Supplied records START

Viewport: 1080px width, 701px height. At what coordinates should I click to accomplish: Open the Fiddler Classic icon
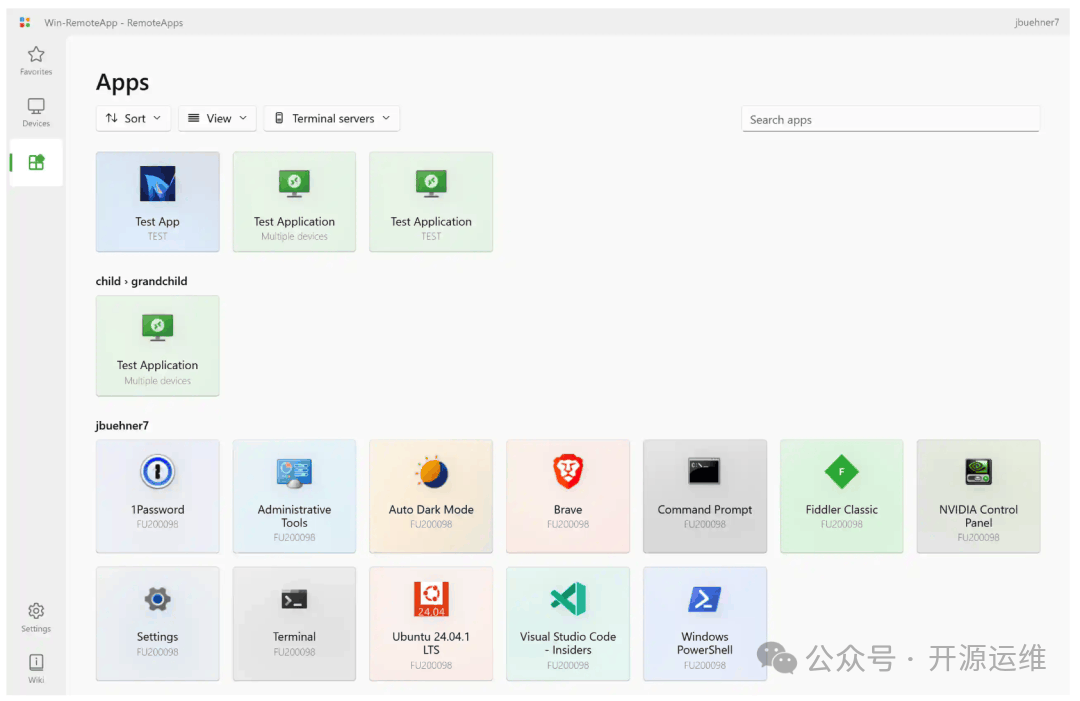[x=841, y=472]
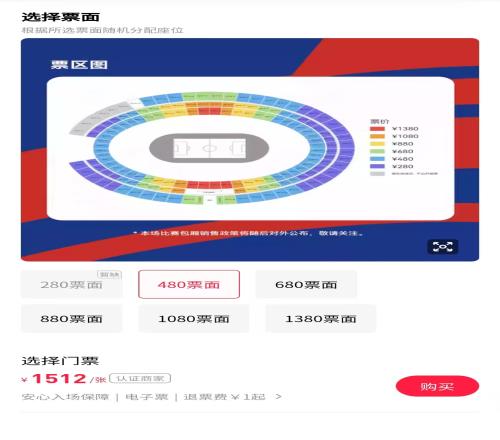
Task: Choose the 680票面 ticket option
Action: click(306, 285)
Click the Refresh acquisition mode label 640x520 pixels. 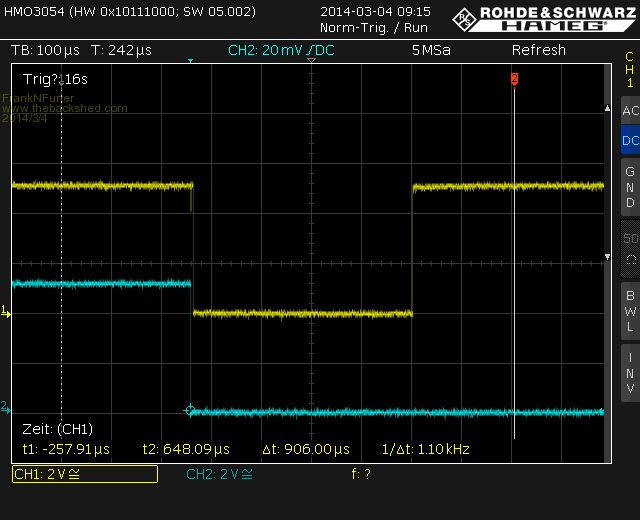coord(539,50)
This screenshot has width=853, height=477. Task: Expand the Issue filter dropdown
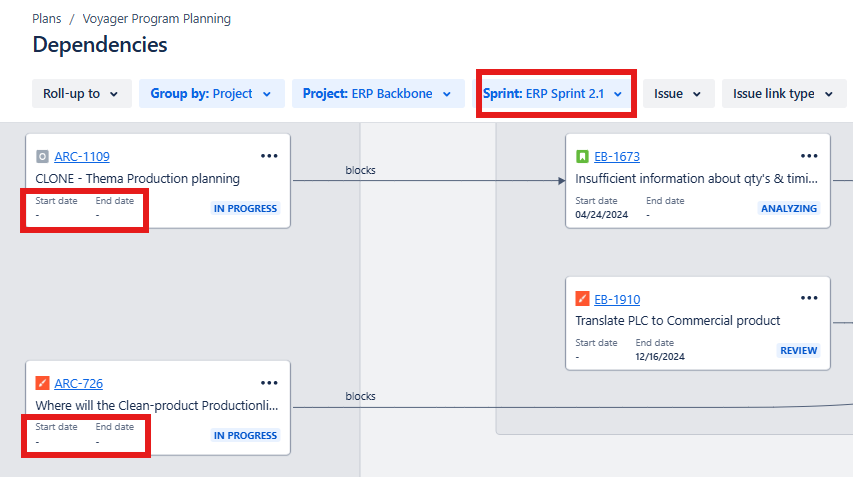(x=678, y=94)
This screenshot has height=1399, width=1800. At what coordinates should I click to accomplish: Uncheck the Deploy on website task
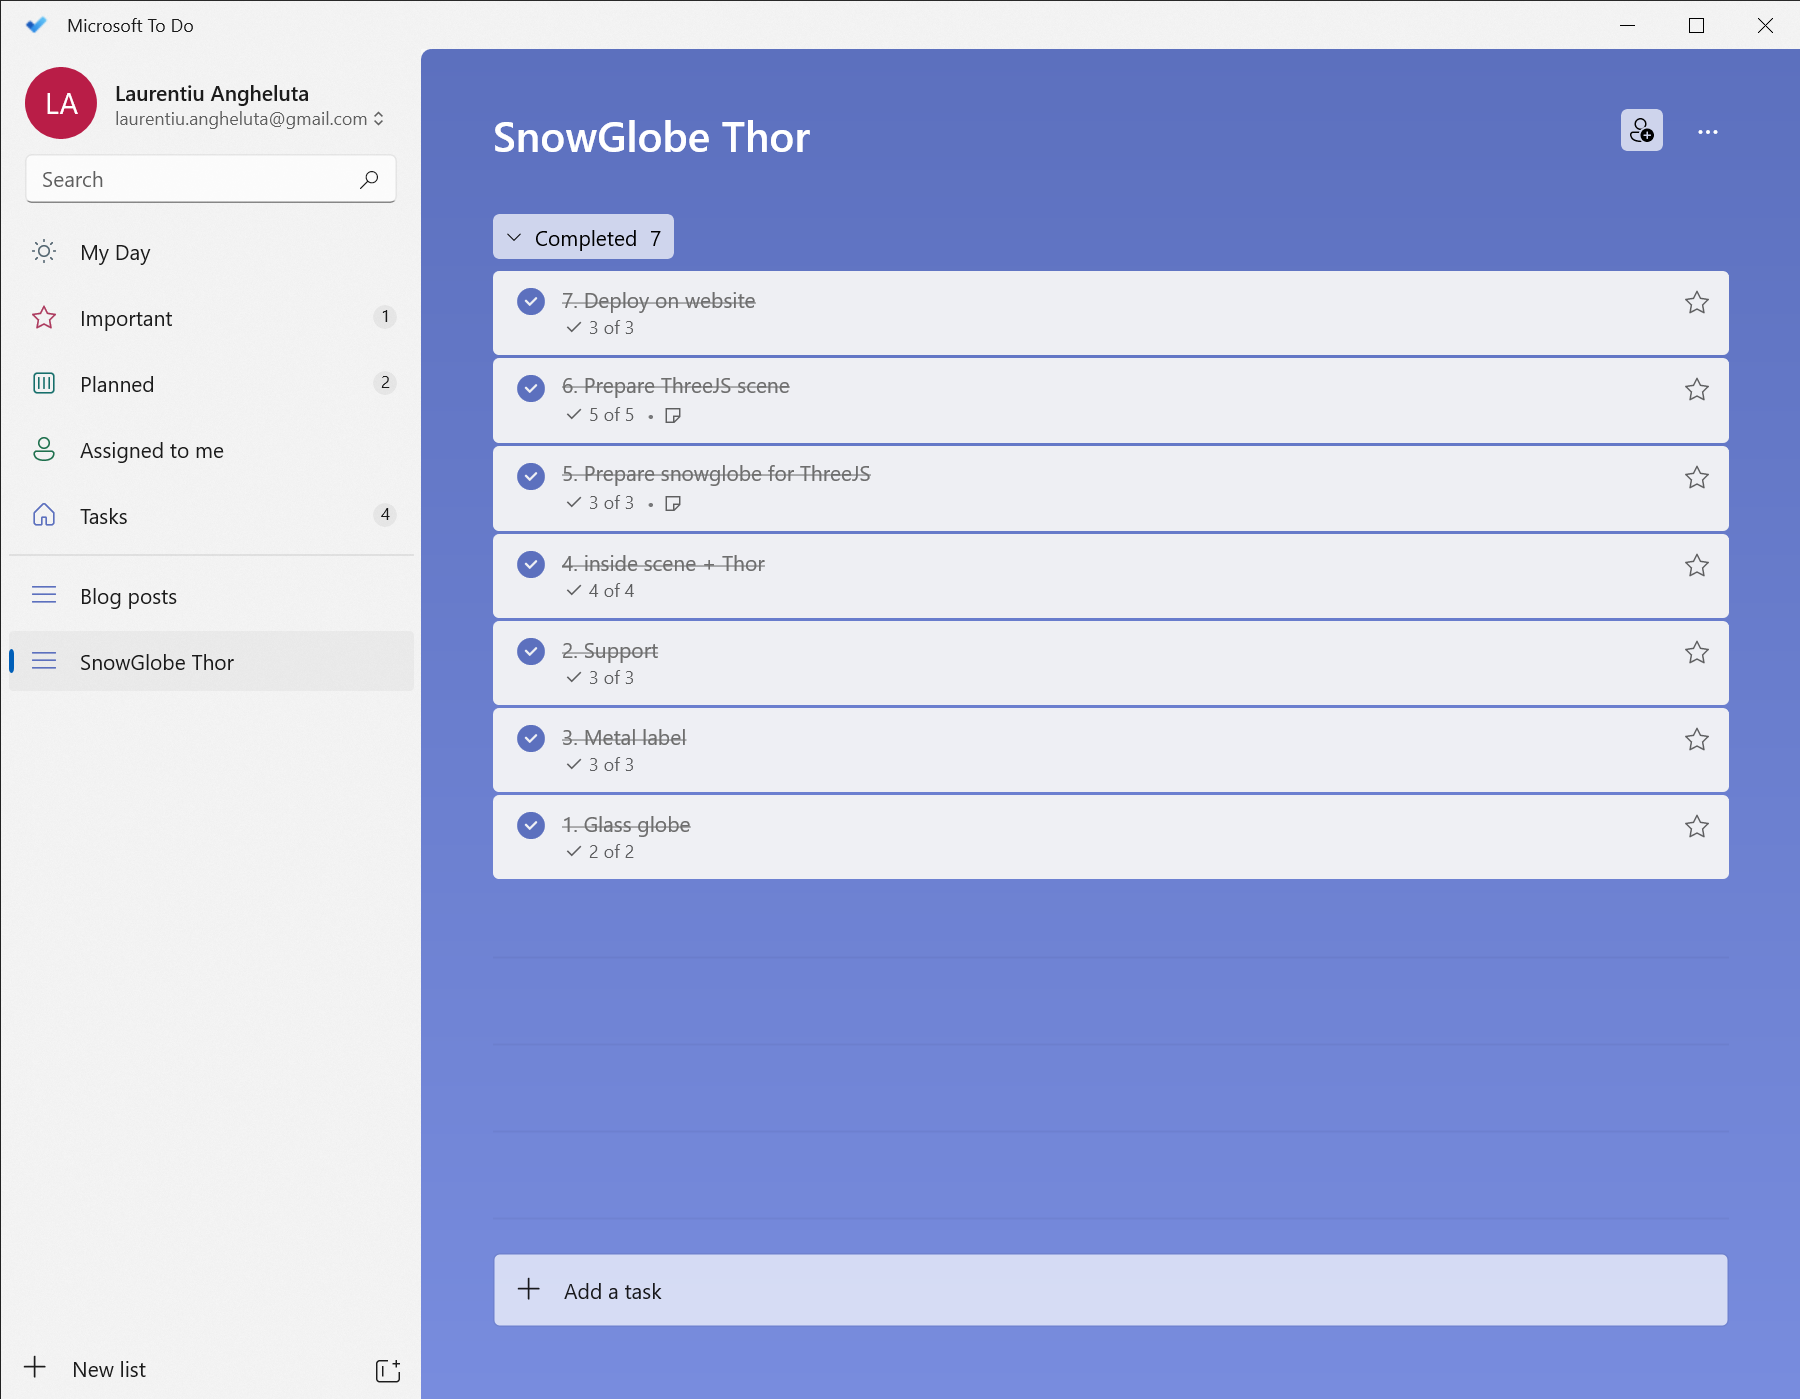point(531,301)
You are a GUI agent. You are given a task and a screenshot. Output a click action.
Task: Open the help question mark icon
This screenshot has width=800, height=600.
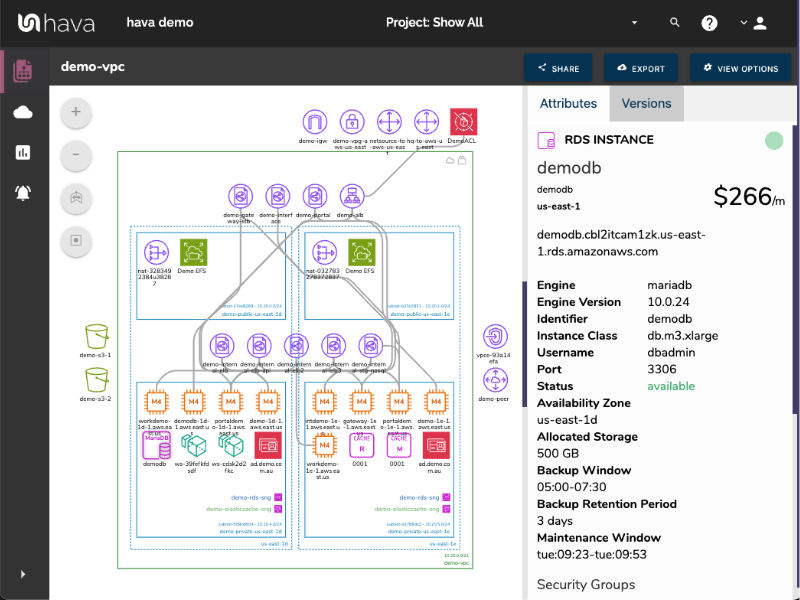click(x=709, y=22)
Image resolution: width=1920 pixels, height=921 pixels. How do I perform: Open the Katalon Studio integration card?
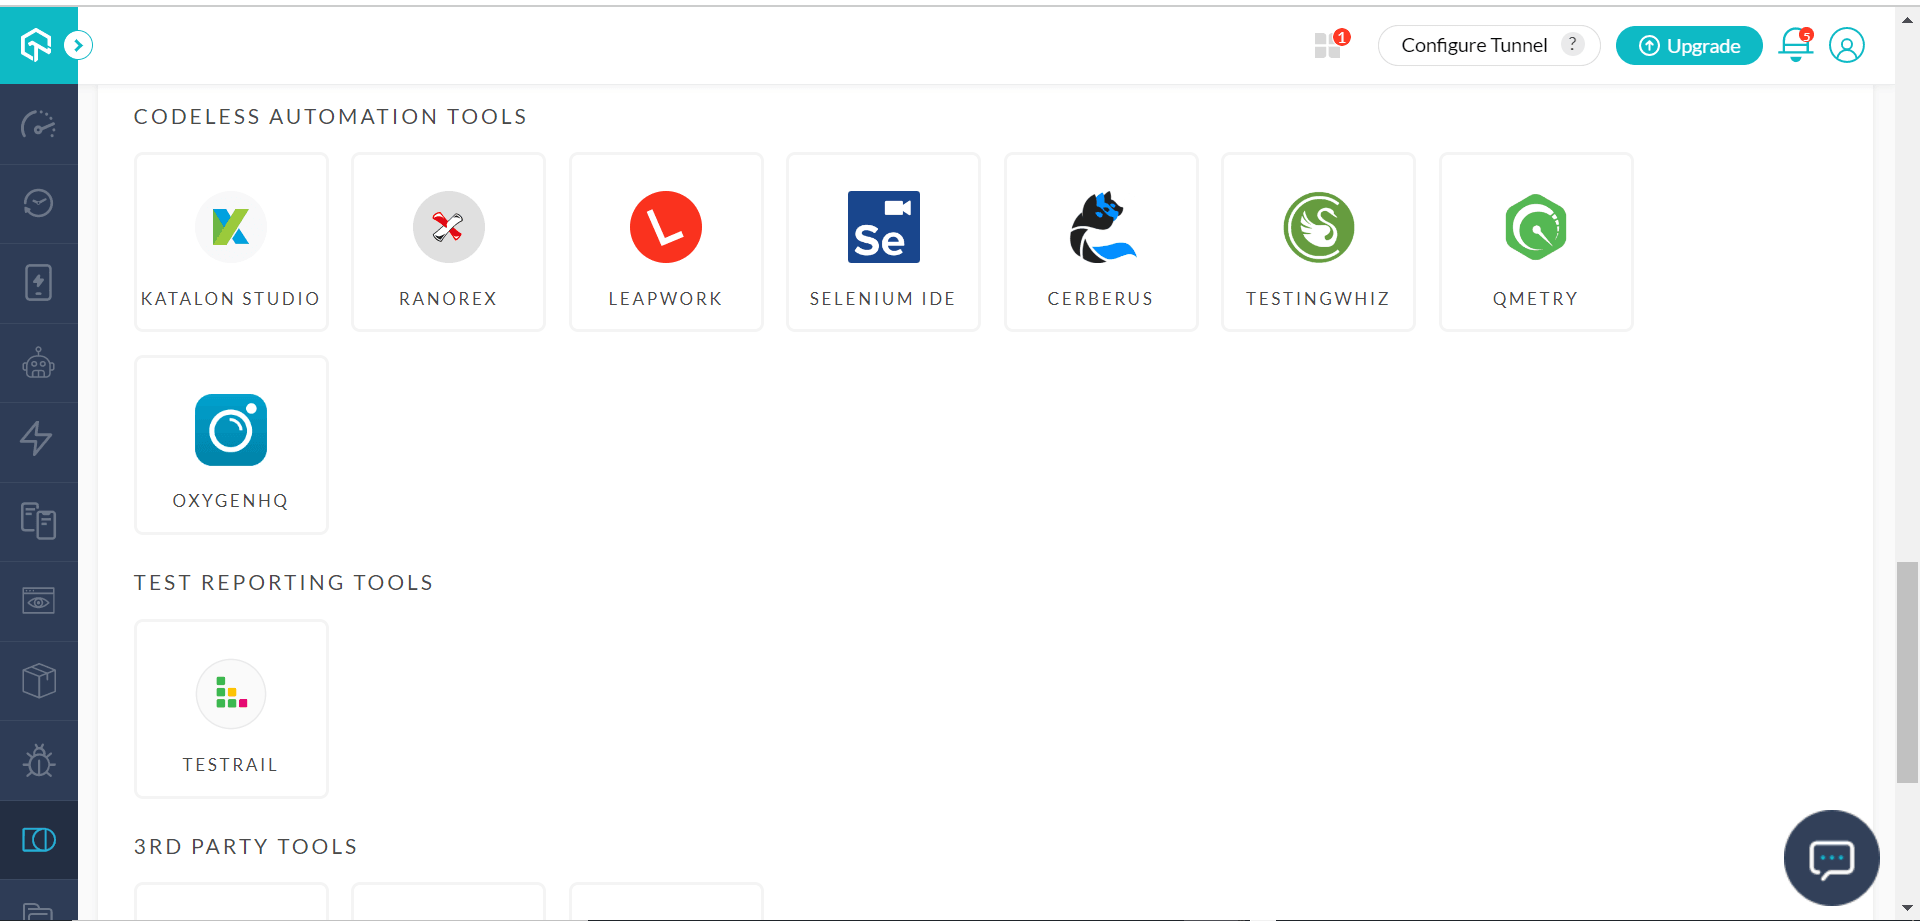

Supplied records END

▸ Task item: Exactly the lines from the line containing "You are a GUI" to the end of the records need to be copied, both ends included, with pictures left out.

▸ Output:
You are a GUI agent. You are given a task and a screenshot. Output a click action.
Task: Open the help question mark icon
This screenshot has width=800, height=600.
click(x=709, y=22)
Image resolution: width=1920 pixels, height=921 pixels. How do I perform: Open the Katalon Studio integration card?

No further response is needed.